Uno puede necesitar, en algún momento, el voto de sujetos o partidos poco recomendables. O directamente indeseables. Uno se puede ver obligado, incluso, a alianzas muy coyunturales con el diablo. Eso es así, puede ocurrir y ha ocurrido. En la historia política, en todas las épocas y lugares, hay ejemplos. Pero hay algo que nunca es obligatorio. Ni siquiera necesario. Porque no es preciso dar, en vivo y en directo, pruebas fehacientes de un sometimiento completo a esos poco recomendables o indeseables con los que uno, por los motivos que sea, se ha tenido que asociar. Sin embargo, esto fue precisamente lo que hizo y mostró Pedro Sánchez en las sesiones de investidura.
Lo hizo con la Esquerra y con Bildu, los dos socios más perniciosos que ha subido al carro de su presidencia. Nada le impedía tomar cierta distancia de ellos, guardar la preceptiva distancia de seguridad. Era perfectamente posible no fustigarlos y, a la vez, mantenerlos fuera de la zona reservada para socios de mejor condición. Podía haber evitado dar la impresión de que había, entre él y ellos, algo más que la descarnada maquinaria de la necesidad política. Hay tonos y modos que transmiten distancia, frialdad, superioridad y diferencias irreductibles sin poner en riesgo la transacción. El político, el político con experiencia y habilidad, solía tener facilidad para hacerlo. Tanta, que parecía innata. No es necesario exhibir que se está a partir un piñón: eso es de colegiales. Mucho menos está escrito que haya que bailarles el agua y reírles las gracias a esos con los que, se supone, hubieras preferido no tener que pactar.
Con el partido de los herederos de ETA adoptó una posición cabizbaja, como si así estuviera poniendo alguna barrera. No era la mejor postura para la ocasión. Ya que no iba a replicar, y no replicó, a las andanadas contra el Rey y otras; ya que se iba a limitar a decir que sus "serias discrepancias" con Bildu eran "de presente, de futuro, pero también de pasado, y ahí me quedo", bueno, por lo menos, cabeza alta. Y no hacía ninguna falta lisonjear con coincidencias en la ecología –ni en nada– a un partido al que el único hábitat que le interesa conservar es el de la comunidad del odio. Puesto que Sánchez no podía explicar cómo había perdido por el camino el compromiso de "con Bildu no", lo mínimo era enclaustrarse en la reserva y la circunspección.

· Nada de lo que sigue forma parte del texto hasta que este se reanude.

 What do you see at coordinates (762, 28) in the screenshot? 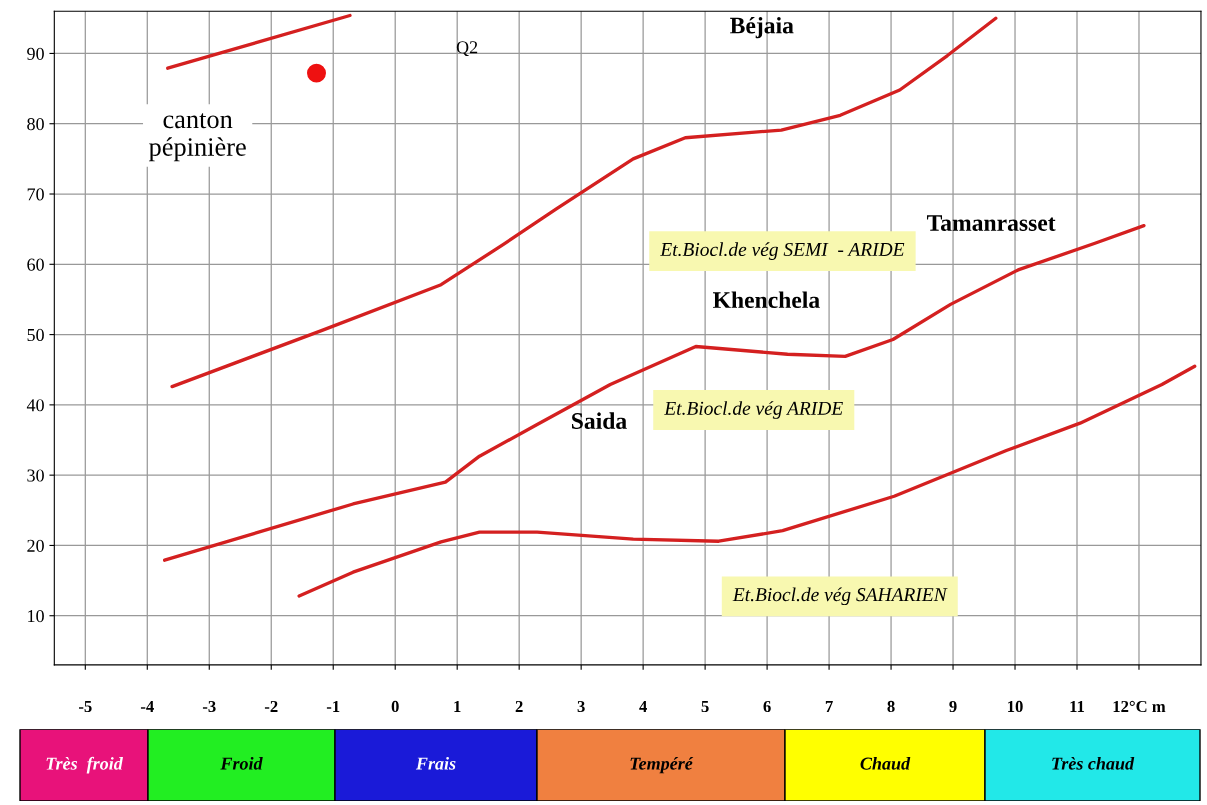
I see `annotation: Béjaia` at bounding box center [762, 28].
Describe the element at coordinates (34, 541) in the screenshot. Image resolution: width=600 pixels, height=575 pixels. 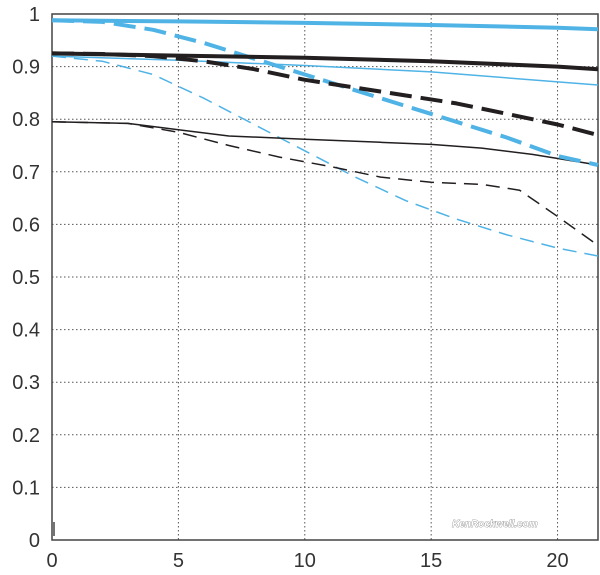
I see `y-tick-label: 0` at that location.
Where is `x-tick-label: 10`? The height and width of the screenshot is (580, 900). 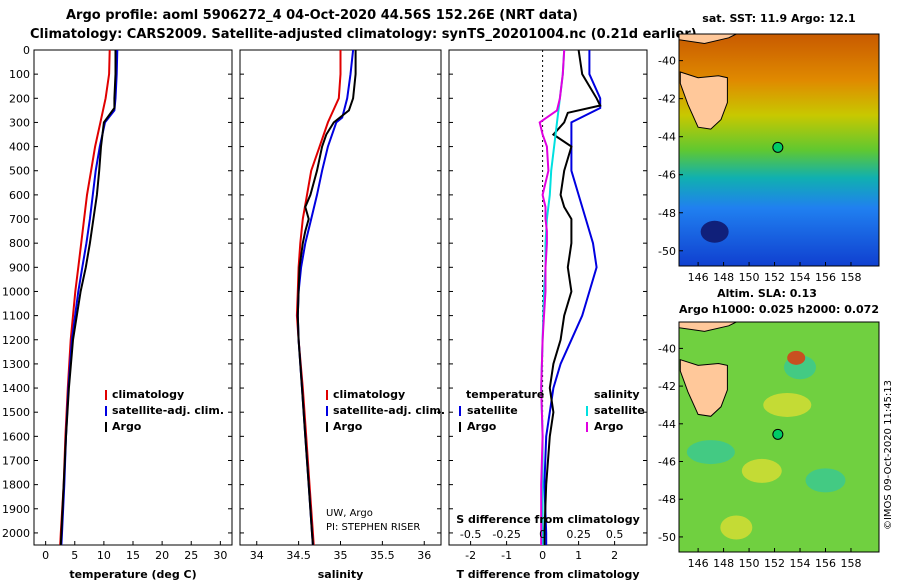 x-tick-label: 10 is located at coordinates (104, 556).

La jactancia del portavoz Rufián, decidido a exponer ante el independentismo irredento la capacidad de la Esquerra para sentar donde le dé la gana al Gobierno español, obligaba a un ejercicio de contrapeso y neutralización. Pero Sánchez, por lo que se ve, no tiene la flexibilidad del junco, sino la blandura de la esterilla. A las voces amenazantes del diputado –"Si no hay mesa, no hay legislatura"– contestó deshaciéndose como azucarillo, agradeciéndole el tono, ¡precisamente el tono!, y dulcificando con humorística sonrisita, o eso pretendió, el anuncio de que en "algo" iba a discrepar. Poca cosa, no fueran a preocuparse.
El instante verdaderamente significativo fue cuando trazó la línea divisoria. Porque esos son los momentos de la verdad. Cuando puso, muy deliberadamente, a la Esquerra en su parte del campo, y colocó en la otra, como adversario común, a la derecha. "No voy a contar con una oposición leal", dijo Sánchez. "Pero esa es la desgracia que tenemos en España", y a continuación (no es literal): pero qué le voy a contar a usted, señor Rufián, también sufre usted a la derecha y a la ultraderecha. De modo que el PSOE y la Esquerra, juntos en el padecimiento. El PSOE y un partido contrario a la nación española y a la Constitución, juntos frente a los que defienden ambas. El PSOE y uno de los partidos que organizó el levantamiento sedicioso del 1-O, juntos y contentos de estarlo, en especial, los socialistas. Que los otros tienen más reservas.
No está nada mal para una sesión de investidura. No está nada mal como preanuncio de un presidente del Gobierno de España. Y era absolutamente innecesario. Más aún cuando ni siquiera la decisión de la Junta Electoral Central sobre Torra y Junqueras llevó a Esquerra a boicotear la investidura. Iban a pringar. Pero Sánchez quiso dar pruebas de sumisión. Y al hacerlo, siendo como era innecesario, mostró su debilidad. Su debilidad como político, y la debilidad de su Gobierno. A fin de cuentas, desde su mismo nacimiento, esta coalición de fuerzas es una coalición de debilidades.